* EXERCISE BRIEF *
Restate each entry word for word. Keep every detail intact.

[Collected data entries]
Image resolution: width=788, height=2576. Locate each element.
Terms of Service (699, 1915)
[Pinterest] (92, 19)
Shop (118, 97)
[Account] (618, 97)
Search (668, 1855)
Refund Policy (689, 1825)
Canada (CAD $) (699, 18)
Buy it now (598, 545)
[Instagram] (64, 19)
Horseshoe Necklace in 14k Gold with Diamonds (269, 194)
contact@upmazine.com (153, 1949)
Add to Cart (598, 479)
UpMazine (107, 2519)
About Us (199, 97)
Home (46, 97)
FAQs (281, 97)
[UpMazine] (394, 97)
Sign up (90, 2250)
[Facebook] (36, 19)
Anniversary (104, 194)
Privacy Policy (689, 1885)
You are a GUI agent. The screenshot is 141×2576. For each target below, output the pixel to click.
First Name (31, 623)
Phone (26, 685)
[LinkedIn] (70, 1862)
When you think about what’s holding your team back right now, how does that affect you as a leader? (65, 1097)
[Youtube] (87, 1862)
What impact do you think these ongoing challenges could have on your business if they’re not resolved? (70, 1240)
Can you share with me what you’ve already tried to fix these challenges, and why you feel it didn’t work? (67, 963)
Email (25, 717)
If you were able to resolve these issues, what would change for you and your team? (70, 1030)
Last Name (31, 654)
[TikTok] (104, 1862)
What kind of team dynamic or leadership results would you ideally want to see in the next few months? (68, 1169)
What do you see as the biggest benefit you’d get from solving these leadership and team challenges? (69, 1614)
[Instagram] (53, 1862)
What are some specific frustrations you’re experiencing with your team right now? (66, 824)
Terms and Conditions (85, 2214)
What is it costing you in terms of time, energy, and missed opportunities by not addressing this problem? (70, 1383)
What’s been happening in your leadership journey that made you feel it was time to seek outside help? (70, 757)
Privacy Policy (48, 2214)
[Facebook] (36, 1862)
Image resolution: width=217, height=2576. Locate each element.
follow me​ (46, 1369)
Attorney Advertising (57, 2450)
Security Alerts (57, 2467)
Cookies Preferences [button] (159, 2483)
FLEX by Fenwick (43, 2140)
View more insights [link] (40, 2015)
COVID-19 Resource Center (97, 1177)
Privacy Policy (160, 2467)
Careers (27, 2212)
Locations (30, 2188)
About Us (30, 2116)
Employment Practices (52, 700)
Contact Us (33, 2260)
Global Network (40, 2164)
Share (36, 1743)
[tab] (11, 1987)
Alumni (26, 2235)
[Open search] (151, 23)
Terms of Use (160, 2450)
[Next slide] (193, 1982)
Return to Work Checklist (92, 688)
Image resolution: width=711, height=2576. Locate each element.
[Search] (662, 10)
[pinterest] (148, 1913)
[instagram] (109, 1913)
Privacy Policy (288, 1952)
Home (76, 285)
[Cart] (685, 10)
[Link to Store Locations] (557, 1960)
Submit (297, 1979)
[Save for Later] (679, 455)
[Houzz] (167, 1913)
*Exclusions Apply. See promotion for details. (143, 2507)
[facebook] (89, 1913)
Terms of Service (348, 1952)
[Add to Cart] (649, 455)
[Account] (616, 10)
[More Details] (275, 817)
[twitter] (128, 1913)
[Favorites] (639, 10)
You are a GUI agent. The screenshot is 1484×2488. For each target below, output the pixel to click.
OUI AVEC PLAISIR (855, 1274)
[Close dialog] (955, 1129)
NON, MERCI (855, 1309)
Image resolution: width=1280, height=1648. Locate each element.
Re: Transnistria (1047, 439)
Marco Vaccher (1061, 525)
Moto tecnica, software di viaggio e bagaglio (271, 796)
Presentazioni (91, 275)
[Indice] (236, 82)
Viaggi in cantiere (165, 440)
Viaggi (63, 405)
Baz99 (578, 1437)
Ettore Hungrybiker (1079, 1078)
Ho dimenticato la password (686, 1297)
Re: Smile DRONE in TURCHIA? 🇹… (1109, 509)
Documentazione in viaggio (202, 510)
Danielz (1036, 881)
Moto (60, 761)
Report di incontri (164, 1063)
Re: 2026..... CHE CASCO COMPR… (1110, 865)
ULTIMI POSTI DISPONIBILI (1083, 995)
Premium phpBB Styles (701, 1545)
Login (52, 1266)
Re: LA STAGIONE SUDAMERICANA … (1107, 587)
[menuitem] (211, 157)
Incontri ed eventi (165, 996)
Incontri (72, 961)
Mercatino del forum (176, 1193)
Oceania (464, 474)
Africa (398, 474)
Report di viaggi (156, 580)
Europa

* RESPONSE BELOW *
Image resolution: width=788, height=2576. Locate each element.
Terms of Service (699, 1915)
[Pinterest] (92, 19)
Shop (118, 97)
[Account] (618, 97)
Search (668, 1855)
Refund Policy (689, 1825)
Canada (CAD $) (699, 18)
Buy it now (598, 545)
[Instagram] (64, 19)
Horseshoe Necklace in 14k Gold with Diamonds (269, 194)
contact@upmazine.com (153, 1949)
Add to Cart (598, 479)
UpMazine (107, 2519)
About Us (199, 97)
Home (46, 97)
FAQs (281, 97)
[UpMazine] (394, 97)
Sign up (90, 2250)
[Facebook] (36, 19)
Anniversary (104, 194)
Privacy Policy (689, 1885)
You are a GUI agent. The screenshot is 141×2576. For each target below, output the pixel to click.
First Name (31, 623)
Phone (26, 685)
[LinkedIn] (70, 1862)
When you think about what’s holding your team back right now, how does that affect you as a leader? (65, 1097)
[Youtube] (87, 1862)
What impact do you think these ongoing challenges could have on your business if they’re not resolved? (70, 1240)
Can you share with me what you’ve already tried to fix these challenges, and why you feel it didn’t work? (67, 963)
Email (25, 717)
If you were able to resolve these issues, what would change for you and your team? (70, 1030)
Last Name (31, 654)
[TikTok] (104, 1862)
What kind of team dynamic or leadership results would you ideally want to see in the next few months? (68, 1169)
What do you see as the biggest benefit you’d get from solving these leadership and team challenges? (69, 1614)
[Instagram] (53, 1862)
What are some specific frustrations you’re experiencing with your team right now? (66, 824)
Terms and Conditions (85, 2214)
What is it costing you in terms of time, energy, and missed opportunities by not addressing this problem? (70, 1383)
What’s been happening in your leadership journey that made you feel it was time to seek outside help? (70, 757)
Privacy Policy (48, 2214)
[Facebook] (36, 1862)
Image resolution: width=217, height=2576. Locate each element.
follow me​ (46, 1369)
Attorney Advertising (57, 2450)
Security Alerts (57, 2467)
Cookies Preferences [button] (159, 2483)
FLEX by Fenwick (43, 2140)
View more insights [link] (40, 2015)
COVID-19 Resource Center (97, 1177)
Privacy Policy (160, 2467)
Careers (27, 2212)
Locations (30, 2188)
About Us (30, 2116)
Employment Practices (52, 700)
Contact Us (33, 2260)
Global Network (40, 2164)
Share (36, 1743)
[tab] (11, 1987)
Alumni (26, 2235)
[Open search] (151, 23)
Terms of Use (160, 2450)
[Next slide] (193, 1982)
Return to Work Checklist (92, 688)
Image resolution: width=711, height=2576. Locate each element.
[Search] (662, 10)
[pinterest] (148, 1913)
[instagram] (109, 1913)
Privacy Policy (288, 1952)
Home (76, 285)
[Cart] (685, 10)
[Link to Store Locations] (557, 1960)
Submit (297, 1979)
[Save for Later] (679, 455)
[Houzz] (167, 1913)
*Exclusions Apply. See promotion for details. (143, 2507)
[facebook] (89, 1913)
Terms of Service (348, 1952)
[Add to Cart] (649, 455)
[Account] (616, 10)
[More Details] (275, 817)
[twitter] (128, 1913)
[Favorites] (639, 10)
You are a GUI agent. The screenshot is 1484×2488. For each target below, output the pixel to click.
OUI AVEC PLAISIR (855, 1274)
[Close dialog] (955, 1129)
NON, MERCI (855, 1309)
Image resolution: width=1280, height=1648. Locate each element.
Re: Transnistria (1047, 439)
Marco Vaccher (1061, 525)
Moto tecnica, software di viaggio e bagaglio (271, 796)
Presentazioni (91, 275)
[Indice] (236, 82)
Viaggi in cantiere (165, 440)
Viaggi (63, 405)
Baz99 (578, 1437)
Ettore Hungrybiker (1079, 1078)
Ho dimenticato la password (686, 1297)
Re: Smile DRONE in TURCHIA? 🇹… (1109, 509)
Documentazione in viaggio (202, 510)
Danielz (1036, 881)
Moto (60, 761)
Report di incontri (164, 1063)
Re: 2026..... CHE CASCO COMPR… (1110, 865)
ULTIMI POSTI DISPONIBILI (1083, 995)
Premium phpBB Styles (701, 1545)
Login (52, 1266)
Re: LA STAGIONE SUDAMERICANA … (1107, 587)
[menuitem] (211, 157)
Incontri ed eventi (165, 996)
Incontri (72, 961)
Mercatino del forum (176, 1193)
Oceania (464, 474)
Africa (398, 474)
Report di viaggi (156, 580)
Europa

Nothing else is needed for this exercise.